I may be 24 which is basically bang in the middle of my twenties which is basically 30 which is basically dead, but I’m doing ok!!!

I joke. Watching my cousin experience something huge for the first time and feeling something strange was the world straightening out my back and lifting up my chin. I did that once, and now it’s her turn. She has lots to learn, and so do I. I have a lot of learning ahead of me, both good and bad. We all do. There’s no time stamp on learning, no time stamp on new experiences.

My cousin has done the journey successfully all by herself this week and I've mostly left her to her own devices, aside from having to chill another panic and insist that £16 on her Oyster is going to last her until tomorrow afternoon. She also dropped shampoo all over our bathroom floor and opened a bottle of tonic water that had been shaken so it went all over our kitchen and accidentally turned our fridge off, but she had hummus for the first time ever too which was a precious experience to be a part of, so swings and roundabouts.

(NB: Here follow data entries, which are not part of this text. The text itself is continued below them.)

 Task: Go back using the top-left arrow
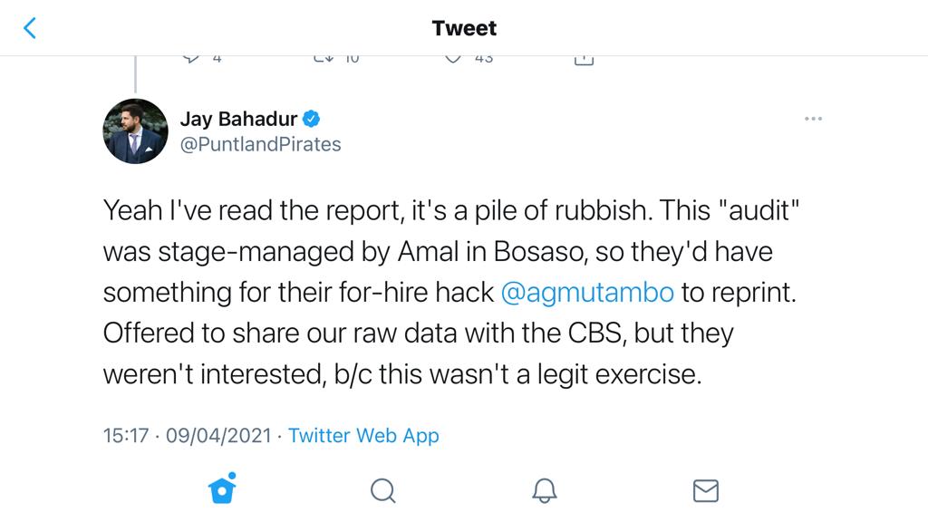[30, 28]
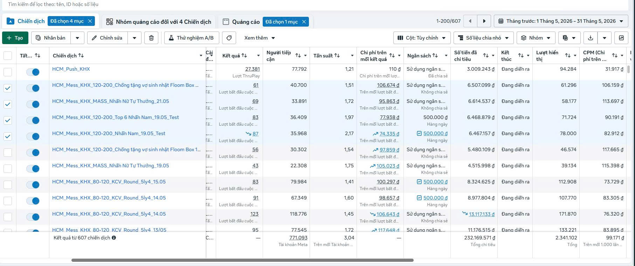Open the date range picker for Tháng trước

point(561,21)
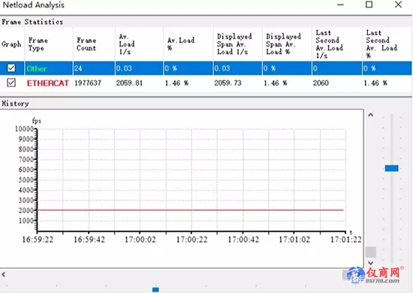Click the history scroll down arrow
Viewport: 413px width, 293px height.
click(371, 263)
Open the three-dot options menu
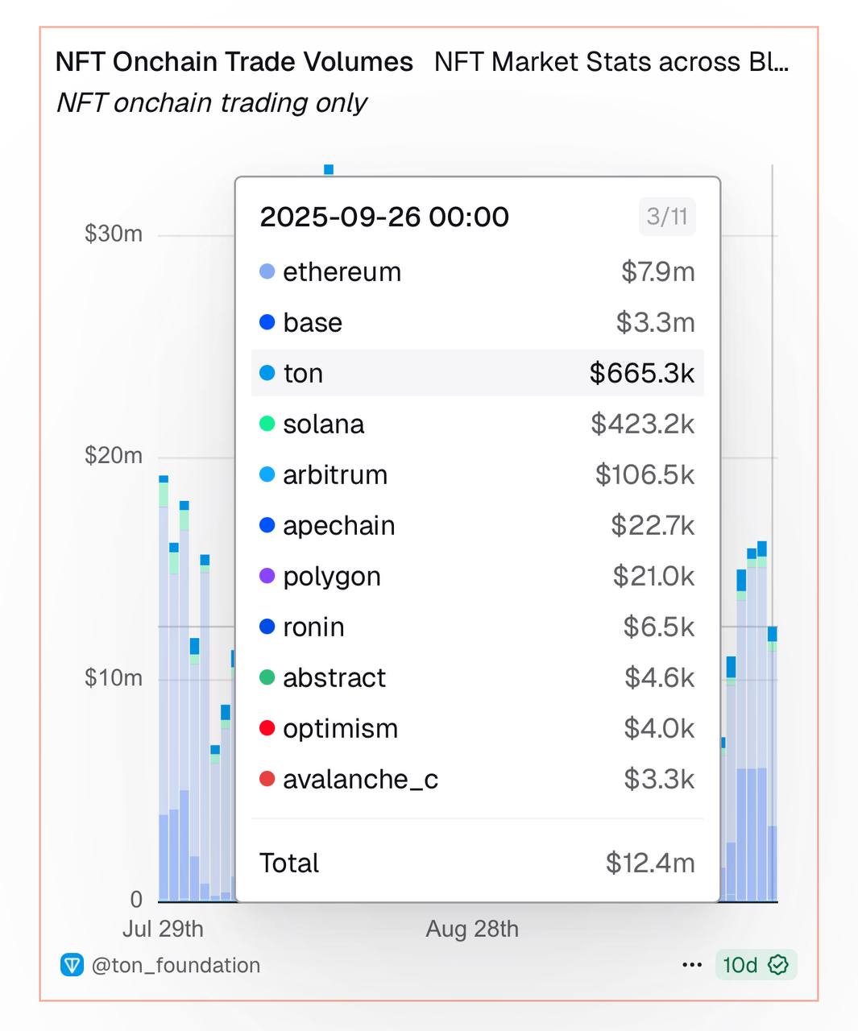 pyautogui.click(x=692, y=965)
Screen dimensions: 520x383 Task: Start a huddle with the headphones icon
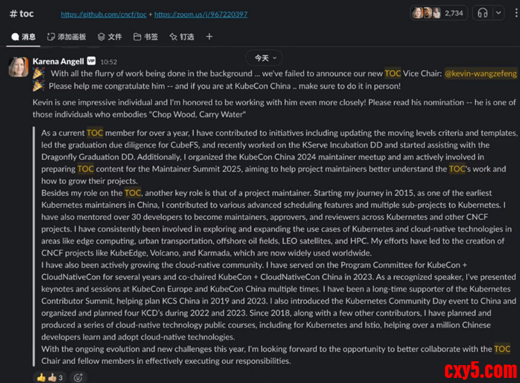pyautogui.click(x=482, y=13)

24 is no age. No age is no age. I think we often forget the experiences we've been through and the things we've learned over the however many years we've been stumbling about life. We take ourselves for granted and should appreciate how far we've come a little bit more. All the big goals, and all the tiny little ones. We're not perfect and we're never done. There's always more to do and more to learn. We're not being left behind, there is no path to follow, no existential boxes to tick.

We're doing just fine.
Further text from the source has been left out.